The global chip supply chain is being rewritten through legislation and export policy, not trade negotiations.
- The U.S. GAIN AI Act prioritizes domestic buyers for high-end chips before any export clearance.
- The Commerce Department has widened restrictions to include not only GPUs but also chip design software and lithography tools.
- China responded by tightening export checks on gallium, germanium, and rare-earth compounds critical for AI chip production.
This isn’t about fair trade anymore. It’s industrial control dressed as national security.
Every node of the semiconductor chain—from IP design to assembly—is being mapped against security alliances.
Result: The chip market is fragmenting into political blocs:
- The U.S. bloc: includes allies like Japan, Taiwan, South Korea, and the Netherlands.
- The China bloc: focuses on self-sufficiency and parallel ecosystems (Huawei, SMIC, Biren).
- The Non-Aligned zone: India, Vietnam, and Saudi Arabia, trying to stay neutral but relevant.
Why Is the “Silicon Curtain” More Real Than Ever?
The “Silicon Curtain” describes the invisible wall forming across the AI hardware world.
It’s not rhetoric—it’s regulation.
- Chip export controls now govern advanced accelerators like Nvidia H100 and A100 chips.
- Customs crackdowns in China have already delayed shipments by weeks.

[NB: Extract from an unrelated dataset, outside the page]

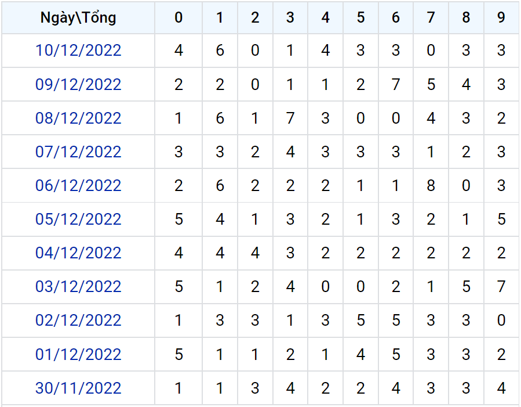The width and height of the screenshot is (521, 407).
Task: Select the column header labeled 3
Action: [x=290, y=18]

- Licensing rules are tightening, forcing firms to pre-register end users to prevent re-exports.
This divide has real costs:
- AI model training gets slower and more expensive outside the U.S.
- Cloud providers face shortages and must localize compute clusters.
- Startups lose access to high-end chips, stunting innovation.
Every nation now faces a choice: build, buy, or borrow compute capacity. That’s the new measure of digital sovereignty.
How Do Export Controls Rewire Global AI Development?
Each export ban shifts value and leverage. The U.S. wants to preserve its lead in AI model training, while China races to recreate the entire stack—from chip design to packaging.
Winners
- U.S. chipmakers (Nvidia, AMD, Intel) with domestic priority orders
- Countries hosting advanced fabs (Taiwan, South Korea, Japan)
- Cloud firms aligned with Western data governance (AWS, Google, Azure)
Losers
- Developing economies that depend on imports for AI compute
- Open research labs facing limited access to training chips
- Smaller nations without sovereign cloud infrastructure
The GAIN AI Act could mark a structural shift, from a global supply model to a nationalized compute economy.
When chips become policy tools, software ecosystems fragment next. That’s how digital borders get drawn.
How Is China Countering the U.S. Chip Regime?
China’s counter-strategy follows three layers:
- Material leverage – Export restrictions on gallium and germanium hit Western chipmakers hard.
- Industrial substitution – Massive funding for SMIC and Huawei’s in-house chip design.
- Global outreach – Partnering with Middle-Eastern and ASEAN states to build “friendly fabs.”
China’s goal is not parity, but resilience, to prevent a U.S. chokehold on AI development. In chip geopolitics, resilience is the new power.
Can India Bridge the Divide Between the U.S. and China?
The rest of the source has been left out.